The Monuments Men
Some of the stars of The Monuments Men 20th Century Fox

In February the film world will gather for the 64<sup>th annual Berlin International Film Festival.

Bigger than ever, this year the line-up features top names from George Clooney to Wes Anderson and includes films as fun as The Monuments Men and as controversial as Lars Von Trier's Nymphomaniac.

Over ten days the film world will catch a glimpse of best films set for release in the coming weeks. British director Ken Loach will also be presented with a honorary Golden Bear award for his lifetime of celebrated work.

The Monuments Men

The most star-studded film of the festival features its director George Clooney alongside Matt Damon, Bill Murray, John Goodman and Cate Blanchett.

The Monuments Men is a World War II heist caper about an Allied platoon of museum directors, curators and art historians going to Nazi Germany to rescue important works of art.
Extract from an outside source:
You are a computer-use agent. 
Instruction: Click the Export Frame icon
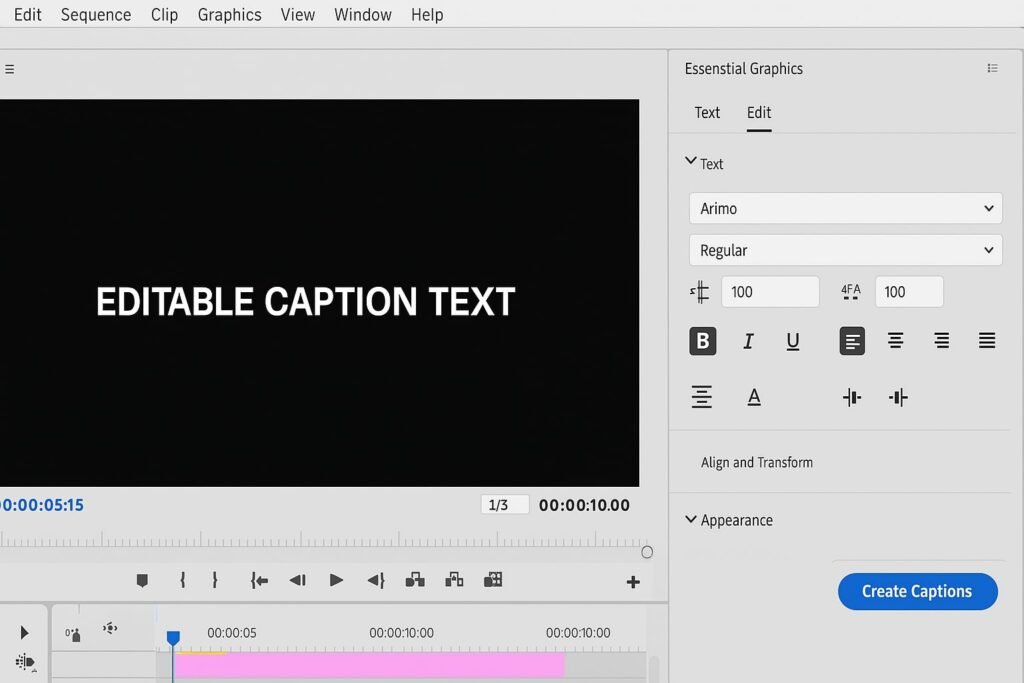492,580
Pitched as a comedy drama the film's trailer draw clear parallels to the Clooney-starring Ocean's Eleven remake, but don't be fooled by how obvious the likeness apparently is, this is its own beast.

Nymphomaniac

A horse of an entirely different colour is Lars von Trier's Nymphomaniac. It has been in production for a while now and has been controversial for just as long.

The drama focuses on a woman's sexual journey from young to old, and will in part be told with real sex scenes (with body doubles, not the actors themselves).
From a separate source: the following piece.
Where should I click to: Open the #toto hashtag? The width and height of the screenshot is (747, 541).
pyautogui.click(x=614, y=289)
It stars Charlotte Gainsbourg, Shia LaBeouf, Stellan Skarsgard, Jamie Bell and Christian Slater. LaBeouf sent von Trier a real footage of him having sex with his girlfriend as an audition tape.

Well, it certainly worked.

The Grand Budapest Hotel

Opening the festival is Wes Anderson's follow-up to the Oscar-nominated Moonrise Kingdom, starring Ralph Fiennes as a famed hotel concierge in a fictional country called the Republic of Zubrowka.
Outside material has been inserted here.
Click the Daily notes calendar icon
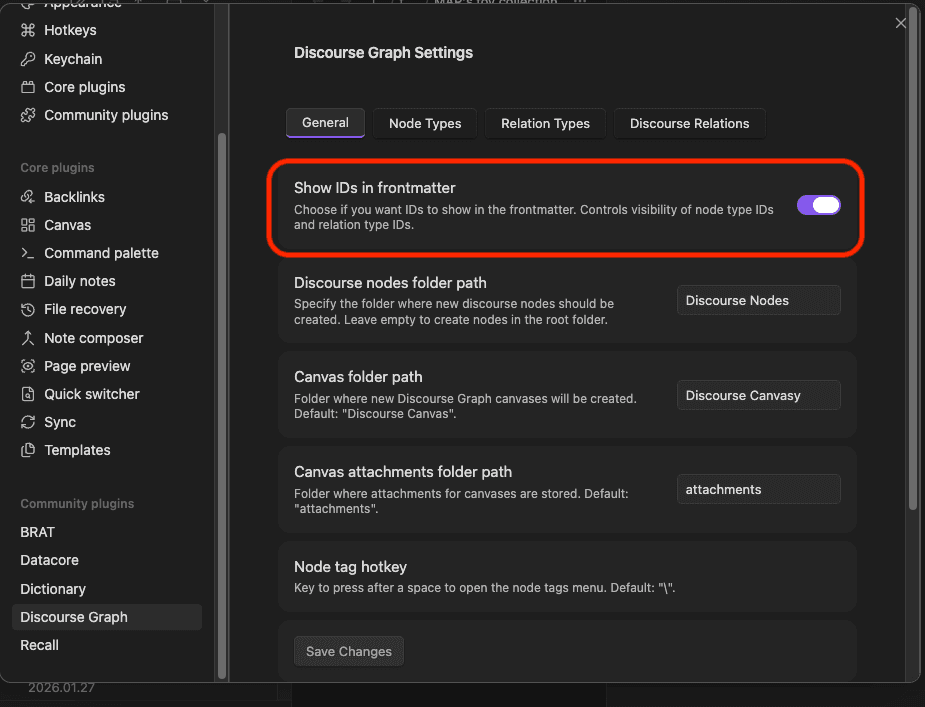The height and width of the screenshot is (707, 925). click(28, 281)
Of the films on this list The Grand Budapest Hotel is the only in contention for the Golden Bear, the festival's top prize awarded by a select jury which this year includes Christoph Waltz and Greta Gerwig.

Wes Anderson's latest also stars F. Murray Abraham, Adrien Brody, Willem Dafoe, Jeff Goldblum, Jude Law and Edward Norton, as well as Anderson favourites Bill Murray, Tilda Swinton, Jason Schwartzman and Owen Wilson.

Also featured are Harvey Keitel, Saoirse Ronan, Tom Wilkinson and Mathieu Amalric - a pretty strong cast to say the least.

La Belle et La Bête

Better known as Beauty and the Beast this live action re-telling of the fairy tale stars Blue is the Warmest Colour's Lea Seydoux and Vincent Cassel as the CGI Beast.

The French/German produced film will make its international debut at the festival but isn't up for contention in the Golden Bear prize.

House of Cards Season 2

A strange one this, given that it's not a film.

This Netflix-produced political thriller has Fight Club's David Fincher for an executive producer and Kevin Spacey in the leading role, so it certainly has a filmic quality and its first season was very well received last year.

Season 2 returns to Netflix on 14 February, but first two episodes will air at a special red carpet event in Berlin – the first TV show to receive such treatment.

A Long Way Down

About a Boy, Fever Pitch, High Fidelity – films based on Nick Hornby novels are usually pretty good and A Long Way Down appears to be no exception.

Pierce Brosnan, Toni Collette, Imogen Poots and Aaron Paul star as four people who individually decide to commit suicide from the same rooftop on the same night. They meet and form a pact to not kill themselves until Valentine's Day and see if life can throw them something good.

Suicide isn't the subject of a lot of comedies, and it's a scenario with potential to devastate audiences come its release here in March, but Pascal Chaumeil's film has found a top drawer cast and judging from the trailer, they appear to play off each other extremely well.